Item-finding data

---------------

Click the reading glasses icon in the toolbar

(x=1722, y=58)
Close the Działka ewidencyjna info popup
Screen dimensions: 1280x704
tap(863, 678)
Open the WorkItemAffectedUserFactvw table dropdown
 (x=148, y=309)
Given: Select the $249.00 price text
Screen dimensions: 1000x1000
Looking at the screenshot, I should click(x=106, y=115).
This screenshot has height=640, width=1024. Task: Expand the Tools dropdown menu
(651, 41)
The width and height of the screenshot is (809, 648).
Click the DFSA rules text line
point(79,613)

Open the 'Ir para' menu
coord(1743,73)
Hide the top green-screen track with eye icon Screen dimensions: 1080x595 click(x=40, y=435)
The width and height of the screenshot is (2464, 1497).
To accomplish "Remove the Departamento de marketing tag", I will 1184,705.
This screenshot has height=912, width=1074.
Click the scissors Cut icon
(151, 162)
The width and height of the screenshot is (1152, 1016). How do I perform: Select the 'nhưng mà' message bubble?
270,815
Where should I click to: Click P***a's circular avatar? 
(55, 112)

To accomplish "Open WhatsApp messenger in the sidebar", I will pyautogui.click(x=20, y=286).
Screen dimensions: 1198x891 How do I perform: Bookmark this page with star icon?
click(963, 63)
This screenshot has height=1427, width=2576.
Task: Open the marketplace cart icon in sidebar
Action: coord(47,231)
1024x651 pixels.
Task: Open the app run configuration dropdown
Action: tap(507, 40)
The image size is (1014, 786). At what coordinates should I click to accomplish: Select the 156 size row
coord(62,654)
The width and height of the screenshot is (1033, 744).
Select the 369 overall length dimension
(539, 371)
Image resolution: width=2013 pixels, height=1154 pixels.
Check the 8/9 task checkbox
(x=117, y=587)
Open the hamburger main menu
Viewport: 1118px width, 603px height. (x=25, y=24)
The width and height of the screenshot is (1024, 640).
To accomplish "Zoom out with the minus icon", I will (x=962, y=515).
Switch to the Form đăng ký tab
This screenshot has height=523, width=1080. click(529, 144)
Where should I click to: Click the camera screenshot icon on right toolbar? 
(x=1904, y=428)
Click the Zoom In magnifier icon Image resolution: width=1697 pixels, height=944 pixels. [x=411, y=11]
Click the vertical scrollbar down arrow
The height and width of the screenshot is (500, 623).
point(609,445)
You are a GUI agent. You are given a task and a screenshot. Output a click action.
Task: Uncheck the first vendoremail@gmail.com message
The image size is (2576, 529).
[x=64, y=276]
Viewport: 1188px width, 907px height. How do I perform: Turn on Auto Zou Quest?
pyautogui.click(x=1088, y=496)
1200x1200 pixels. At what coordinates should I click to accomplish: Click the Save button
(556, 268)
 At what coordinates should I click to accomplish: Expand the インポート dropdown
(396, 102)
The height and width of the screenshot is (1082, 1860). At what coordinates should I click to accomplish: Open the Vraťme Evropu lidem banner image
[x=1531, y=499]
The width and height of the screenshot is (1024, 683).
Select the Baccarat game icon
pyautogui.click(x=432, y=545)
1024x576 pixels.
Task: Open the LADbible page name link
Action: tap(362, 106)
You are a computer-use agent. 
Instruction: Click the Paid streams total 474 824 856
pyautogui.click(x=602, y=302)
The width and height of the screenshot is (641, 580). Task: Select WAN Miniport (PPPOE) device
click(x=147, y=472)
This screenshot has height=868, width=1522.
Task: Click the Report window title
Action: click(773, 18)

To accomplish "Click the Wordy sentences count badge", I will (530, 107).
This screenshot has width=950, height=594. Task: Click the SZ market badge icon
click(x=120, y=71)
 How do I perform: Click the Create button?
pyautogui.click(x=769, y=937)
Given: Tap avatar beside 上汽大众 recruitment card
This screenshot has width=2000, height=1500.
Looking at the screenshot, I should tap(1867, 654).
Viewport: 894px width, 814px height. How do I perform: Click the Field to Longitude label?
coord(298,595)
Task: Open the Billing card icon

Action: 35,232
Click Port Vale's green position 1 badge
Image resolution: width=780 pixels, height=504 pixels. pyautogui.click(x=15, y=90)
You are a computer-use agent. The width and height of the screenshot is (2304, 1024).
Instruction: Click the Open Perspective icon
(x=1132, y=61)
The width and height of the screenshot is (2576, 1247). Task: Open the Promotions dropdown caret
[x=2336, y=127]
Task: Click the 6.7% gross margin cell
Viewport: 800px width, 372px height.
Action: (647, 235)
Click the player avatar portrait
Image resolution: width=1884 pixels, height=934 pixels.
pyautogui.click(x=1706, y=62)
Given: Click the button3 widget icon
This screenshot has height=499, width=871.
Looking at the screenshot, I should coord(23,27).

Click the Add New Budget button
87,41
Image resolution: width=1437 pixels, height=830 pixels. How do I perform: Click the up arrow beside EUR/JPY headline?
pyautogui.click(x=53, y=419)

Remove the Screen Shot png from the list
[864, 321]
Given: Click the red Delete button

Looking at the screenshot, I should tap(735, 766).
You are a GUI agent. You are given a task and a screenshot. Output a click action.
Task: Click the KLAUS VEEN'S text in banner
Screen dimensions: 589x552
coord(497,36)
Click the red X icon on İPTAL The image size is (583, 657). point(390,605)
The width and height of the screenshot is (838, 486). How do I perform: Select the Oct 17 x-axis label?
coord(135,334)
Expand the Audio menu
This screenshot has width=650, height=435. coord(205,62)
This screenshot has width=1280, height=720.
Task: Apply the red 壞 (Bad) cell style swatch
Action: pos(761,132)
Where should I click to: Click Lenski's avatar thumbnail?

---------------

▶ **Task directions**: Format the data above as a Markdown table with the columns "No." and "Entry". Put one non-blank line in each row, numbered in order.

▶ **Task answer**:
| No. | Entry |
|---|---|
| 1 | Click the reading glasses icon in the toolbar |
| 2 | (x=1722, y=58) |
| 3 | Close the Działka ewidencyjna info popup |
| 4 | Screen dimensions: 1280x704 |
| 5 | tap(863, 678) |
| 6 | Open the WorkItemAffectedUserFactvw table dropdown |
| 7 |  (x=148, y=309) |
| 8 | Given: Select the $249.00 price text |
| 9 | Screen dimensions: 1000x1000 |
| 10 | Looking at the screenshot, I should click(x=106, y=115). |
| 11 | This screenshot has height=640, width=1024. Task: Expand the Tools dropdown menu |
| 12 | (651, 41) |
| 13 | The width and height of the screenshot is (809, 648). |
| 14 | Click the DFSA rules text line |
| 15 | point(79,613) |
| 16 | Open the 'Ir para' menu |
| 17 | coord(1743,73) |
| 18 | Hide the top green-screen track with eye icon Screen dimensions: 1080x595 click(x=40, y=435) |
| 19 | The width and height of the screenshot is (2464, 1497). |
| 20 | To accomplish "Remove the Departamento de marketing tag", I will 1184,705. |
| 21 | This screenshot has height=912, width=1074. |
| 22 | Click the scissors Cut icon |
| 23 | (151, 162) |
| 24 | The width and height of the screenshot is (1152, 1016). How do I perform: Select the 'nhưng mà' message bubble? |
| 25 | 270,815 |
| 26 | Where should I click to: Click P***a's circular avatar?  |
| 27 | (55, 112) |
| 28 | To accomplish "Open WhatsApp messenger in the sidebar", I will pyautogui.click(x=20, y=286). |
| 29 | Screen dimensions: 1198x891 How do I perform: Bookmark this page with star icon? |
| 30 | click(963, 63) |
| 31 | This screenshot has height=1427, width=2576. |
| 32 | Task: Open the marketplace cart icon in sidebar |
| 33 | Action: coord(47,231) |
| 34 | 1024x651 pixels. |
| 35 | Task: Open the app run configuration dropdown |
| 36 | Action: tap(507, 40) |
| 37 | The image size is (1014, 786). At what coordinates should I click to accomplish: Select the 156 size row |
| 38 | coord(62,654) |
| 39 | The width and height of the screenshot is (1033, 744). |
| 40 | Select the 369 overall length dimension |
| 41 | (539, 371) |
| 42 | Image resolution: width=2013 pixels, height=1154 pixels. |
| 43 | Check the 8/9 task checkbox |
| 44 | (x=117, y=587) |
| 45 | Open the hamburger main menu |
| 46 | Viewport: 1118px width, 603px height. (x=25, y=24) |
| 47 | The width and height of the screenshot is (1024, 640). |
| 48 | To accomplish "Zoom out with the minus icon", I will (x=962, y=515). |
| 49 | Switch to the Form đăng ký tab |
| 50 | This screenshot has height=523, width=1080. click(529, 144) |
| 51 | Where should I click to: Click the camera screenshot icon on right toolbar?  |
| 52 | (x=1904, y=428) |
| 53 | Click the Zoom In magnifier icon Image resolution: width=1697 pixels, height=944 pixels. [x=411, y=11] |
| 54 | Click the vertical scrollbar down arrow |
| 55 | The height and width of the screenshot is (500, 623). |
| 56 | point(609,445) |
| 57 | You are a GUI agent. You are given a task and a screenshot. Output a click action. |
| 58 | Task: Uncheck the first vendoremail@gmail.com message |
| 59 | The image size is (2576, 529). |
| 60 | [x=64, y=276] |
| 61 | Viewport: 1188px width, 907px height. How do I perform: Turn on Auto Zou Quest? |
| 62 | pyautogui.click(x=1088, y=496) |
| 63 | 1200x1200 pixels. At what coordinates should I click to accomplish: Click the Save button |
| 64 | (556, 268) |
| 65 |  At what coordinates should I click to accomplish: Expand the インポート dropdown |
| 66 | (396, 102) |
| 67 | The height and width of the screenshot is (1082, 1860). At what coordinates should I click to accomplish: Open the Vraťme Evropu lidem banner image |
| 68 | [x=1531, y=499] |
| 69 | The width and height of the screenshot is (1024, 683). |
| 70 | Select the Baccarat game icon |
| 71 | pyautogui.click(x=432, y=545) |
| 72 | 1024x576 pixels. |
| 73 | Task: Open the LADbible page name link |
| 74 | Action: tap(362, 106) |
| 75 | You are a computer-use agent.  |
| 76 | Instruction: Click the Paid streams total 474 824 856 |
| 77 | pyautogui.click(x=602, y=302) |
| 78 | The width and height of the screenshot is (641, 580). Task: Select WAN Miniport (PPPOE) device |
| 79 | click(x=147, y=472) |
| 80 | This screenshot has height=868, width=1522. |
| 81 | Task: Click the Report window title |
| 82 | Action: click(773, 18) |
| 83 | To accomplish "Click the Wordy sentences count badge", I will (530, 107). |
| 84 | This screenshot has width=950, height=594. Task: Click the SZ market badge icon |
| 85 | click(x=120, y=71) |
| 86 |  How do I perform: Click the Create button? |
| 87 | pyautogui.click(x=769, y=937) |
| 88 | Given: Tap avatar beside 上汽大众 recruitment card |
| 89 | This screenshot has width=2000, height=1500. |
| 90 | Looking at the screenshot, I should tap(1867, 654). |
| 91 | Viewport: 894px width, 814px height. How do I perform: Click the Field to Longitude label? |
| 92 | coord(298,595) |
| 93 | Task: Open the Billing card icon |
| 94 | Action: 35,232 |
| 95 | Click Port Vale's green position 1 badge |
| 96 | Image resolution: width=780 pixels, height=504 pixels. pyautogui.click(x=15, y=90) |
| 97 | You are a computer-use agent. The width and height of the screenshot is (2304, 1024). |
| 98 | Instruction: Click the Open Perspective icon |
| 99 | (x=1132, y=61) |
| 100 | The width and height of the screenshot is (2576, 1247). Task: Open the Promotions dropdown caret |
| 101 | [x=2336, y=127] |
| 102 | Task: Click the 6.7% gross margin cell |
| 103 | Viewport: 800px width, 372px height. |
| 104 | Action: (647, 235) |
| 105 | Click the player avatar portrait |
| 106 | Image resolution: width=1884 pixels, height=934 pixels. |
| 107 | pyautogui.click(x=1706, y=62) |
| 108 | Given: Click the button3 widget icon |
| 109 | This screenshot has height=499, width=871. |
| 110 | Looking at the screenshot, I should coord(23,27). |
| 111 | Click the Add New Budget button |
| 112 | 87,41 |
| 113 | Image resolution: width=1437 pixels, height=830 pixels. How do I perform: Click the up arrow beside EUR/JPY headline? |
| 114 | pyautogui.click(x=53, y=419) |
| 115 | Remove the Screen Shot png from the list |
| 116 | [864, 321] |
| 117 | Given: Click the red Delete button |
| 118 | Looking at the screenshot, I should tap(735, 766). |
| 119 | You are a GUI agent. You are given a task and a screenshot. Output a click action. |
| 120 | Task: Click the KLAUS VEEN'S text in banner |
| 121 | Screen dimensions: 589x552 |
| 122 | coord(497,36) |
| 123 | Click the red X icon on İPTAL The image size is (583, 657). point(390,605) |
| 124 | The width and height of the screenshot is (838, 486). How do I perform: Select the Oct 17 x-axis label? |
| 125 | coord(135,334) |
| 126 | Expand the Audio menu |
| 127 | This screenshot has width=650, height=435. coord(205,62) |
| 128 | This screenshot has width=1280, height=720. |
| 129 | Task: Apply the red 壞 (Bad) cell style swatch |
| 130 | Action: pos(761,132) |
| 131 | Where should I click to: Click Lenski's avatar thumbnail? |